Friends warned against it - "It's Yorkshire," they said, darkly - but Boro gave him a clubhouse with a telephone, he scored 69 goals in 216 Football League games and he and Nancy loved every minute.

Mind, they had the telephone taken out. No-one else they knew had one.

It's with Boro that his heart still lies, where still they give him two season tickets and some executive suite hospitality, where he remains a hero. Even the bench in his garden is painted Teesside red.

He subsequently scored 21 times in 74 first team appearances for Darlington, became manager of Shrewsbury Town and of Spennymoor United, played for the Moors until he was 40.

"Look at that bugger, he's old enough to be a grandfather," a Brewery Field spectator shouted.

"He is a grandfather," Nancy replied.

Johnny also managed the West Auckland side which reached the 1961 Amateur Cup final, coached in Germany and at Billy Butlin's in Filey, took over Yarm post office at a time when that Teesside community was burgeoning - "I worked like a slave," he said - and at 55 retired to Barnard Castle.

Now there are five grandchildren and seven great grandchildren. "Johnny and Nancy are a credit to the human race," Eric Goldby concluded. It would be impossible to argue.

One of the many Arsenal fans hereabouts points out a remarkable coincidence about the Gunners' scorers - Henry, Gallas and Phil Jagielka's own goal - in last Saturday's 3-0 win over Sheffield United. Henry and Gallas were both born on August 17 1977; Jagielka was born on August 17 1982.

Back from a holiday in western Scotland, Martin Birtle in Billingham reports much interest in the World Stone Skimming Championships - skim of the earth, as it were - held last weekend on Easdale Island.

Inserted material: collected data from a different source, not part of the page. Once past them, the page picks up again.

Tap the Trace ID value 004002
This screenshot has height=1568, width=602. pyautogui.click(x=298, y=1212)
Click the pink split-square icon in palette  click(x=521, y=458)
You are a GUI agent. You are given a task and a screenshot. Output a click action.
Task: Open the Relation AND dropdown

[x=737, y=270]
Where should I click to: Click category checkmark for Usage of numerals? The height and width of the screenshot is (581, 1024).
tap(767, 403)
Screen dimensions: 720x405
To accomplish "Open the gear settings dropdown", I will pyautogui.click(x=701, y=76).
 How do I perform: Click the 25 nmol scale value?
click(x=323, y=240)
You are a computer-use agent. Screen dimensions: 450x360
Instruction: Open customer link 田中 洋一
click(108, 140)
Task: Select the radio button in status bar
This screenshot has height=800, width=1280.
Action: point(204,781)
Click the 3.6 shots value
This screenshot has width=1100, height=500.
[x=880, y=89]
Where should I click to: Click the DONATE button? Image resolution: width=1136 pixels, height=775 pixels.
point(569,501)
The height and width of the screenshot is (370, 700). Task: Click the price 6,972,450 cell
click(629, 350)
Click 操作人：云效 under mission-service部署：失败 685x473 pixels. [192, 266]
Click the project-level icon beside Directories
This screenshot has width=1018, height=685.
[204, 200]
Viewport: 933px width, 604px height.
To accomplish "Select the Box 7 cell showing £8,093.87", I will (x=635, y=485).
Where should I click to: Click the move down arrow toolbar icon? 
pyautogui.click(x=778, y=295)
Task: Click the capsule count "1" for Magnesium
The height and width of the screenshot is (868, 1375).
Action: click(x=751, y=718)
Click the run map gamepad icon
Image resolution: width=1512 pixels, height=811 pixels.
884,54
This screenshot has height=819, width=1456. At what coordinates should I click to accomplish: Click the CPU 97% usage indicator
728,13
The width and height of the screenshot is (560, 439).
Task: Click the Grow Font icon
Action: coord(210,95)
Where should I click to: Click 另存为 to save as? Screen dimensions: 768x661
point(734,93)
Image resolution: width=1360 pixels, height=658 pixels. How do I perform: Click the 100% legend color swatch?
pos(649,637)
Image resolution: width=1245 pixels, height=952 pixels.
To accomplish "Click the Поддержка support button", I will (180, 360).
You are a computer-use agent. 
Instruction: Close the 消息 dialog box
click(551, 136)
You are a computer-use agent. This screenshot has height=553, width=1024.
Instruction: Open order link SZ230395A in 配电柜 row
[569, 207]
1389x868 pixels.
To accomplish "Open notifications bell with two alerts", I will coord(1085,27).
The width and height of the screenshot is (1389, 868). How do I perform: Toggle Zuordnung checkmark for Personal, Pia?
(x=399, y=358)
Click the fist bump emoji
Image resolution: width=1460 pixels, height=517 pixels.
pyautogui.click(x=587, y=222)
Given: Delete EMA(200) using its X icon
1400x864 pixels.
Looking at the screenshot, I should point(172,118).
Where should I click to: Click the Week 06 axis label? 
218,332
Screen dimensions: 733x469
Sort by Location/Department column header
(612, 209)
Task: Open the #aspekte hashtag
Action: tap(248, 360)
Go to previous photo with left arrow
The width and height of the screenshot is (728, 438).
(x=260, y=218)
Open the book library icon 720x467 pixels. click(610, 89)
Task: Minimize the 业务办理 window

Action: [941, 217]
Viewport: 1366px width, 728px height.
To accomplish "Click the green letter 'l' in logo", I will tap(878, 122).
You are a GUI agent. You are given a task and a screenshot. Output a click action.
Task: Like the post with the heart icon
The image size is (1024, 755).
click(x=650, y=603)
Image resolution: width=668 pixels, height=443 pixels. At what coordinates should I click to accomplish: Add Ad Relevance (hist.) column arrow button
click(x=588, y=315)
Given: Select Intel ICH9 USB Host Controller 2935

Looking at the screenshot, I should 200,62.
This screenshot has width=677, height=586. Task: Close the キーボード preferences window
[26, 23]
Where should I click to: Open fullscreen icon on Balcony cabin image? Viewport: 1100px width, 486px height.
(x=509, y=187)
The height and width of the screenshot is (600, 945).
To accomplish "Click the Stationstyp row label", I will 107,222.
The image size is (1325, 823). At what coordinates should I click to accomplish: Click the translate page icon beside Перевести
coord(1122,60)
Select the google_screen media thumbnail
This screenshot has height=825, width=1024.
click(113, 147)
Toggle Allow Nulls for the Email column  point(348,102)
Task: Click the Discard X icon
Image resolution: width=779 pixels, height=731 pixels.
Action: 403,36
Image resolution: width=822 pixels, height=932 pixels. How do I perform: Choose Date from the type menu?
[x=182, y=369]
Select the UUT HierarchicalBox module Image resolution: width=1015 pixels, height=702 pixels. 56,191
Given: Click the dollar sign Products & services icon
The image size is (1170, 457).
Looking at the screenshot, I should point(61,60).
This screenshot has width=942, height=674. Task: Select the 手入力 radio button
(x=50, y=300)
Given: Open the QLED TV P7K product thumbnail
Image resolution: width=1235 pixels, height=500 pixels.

This sounds rather like the World Quoits Championship held annually at Beamish Museum, in that it's a pretty small world, but you know what they say about he who is without sin.

Easdale's the smallest inhabited island of the Inner Hebrides, the competition held with Barnes Wallis attention to precision in a former slate quarry.

A stone, maximum three inches across and officially approved, must bounce three times - the distance measured from the third bounce before sinking.

They do it in style, pre-competition entertainment by Murky Waters and the Red Topped Tossers.

Though the winner seems almost always to be from Scotland, and quite often from Easdale Island, we have been unable to discover the outcome of Sunday's event. No stone unturned, we continue.

Presumably because it is perceived to be a sort of outer office, Harry Dinsdale in Darlington drops into the Britannia details of the reunion he's organised in October of his all-conquering army football team.

Harry was with the 2nd Battalion Durham Light Infantry when, in 1955, they became the first infantry side for 20 years to win the Army Cup. A banner was draped across the Aldershot ground: "It's wor cup this time," it said. Harry's tracked down 18 of the squaddies' squad.

Using the pub as a mail-drop is perhaps, unwise, however, because we've subsequently lost the letter and must ask him, please, to get in touch again.

As for the 2nd Battalion DLI, they were disbanded before they had chance to defend it.

And finally...

the present Premiership side which between 1981-85 had three successive managers who'd played for North-East sides (Backtrack, September 26) was Bolton Wanderers - Stan Anderson, George Mulhall and John McGovern.

Fred Alderton in Peterlee today invites readers to name the Scottish league club which began life as Ferranti Thistle.

We're back to the point about Tuesday.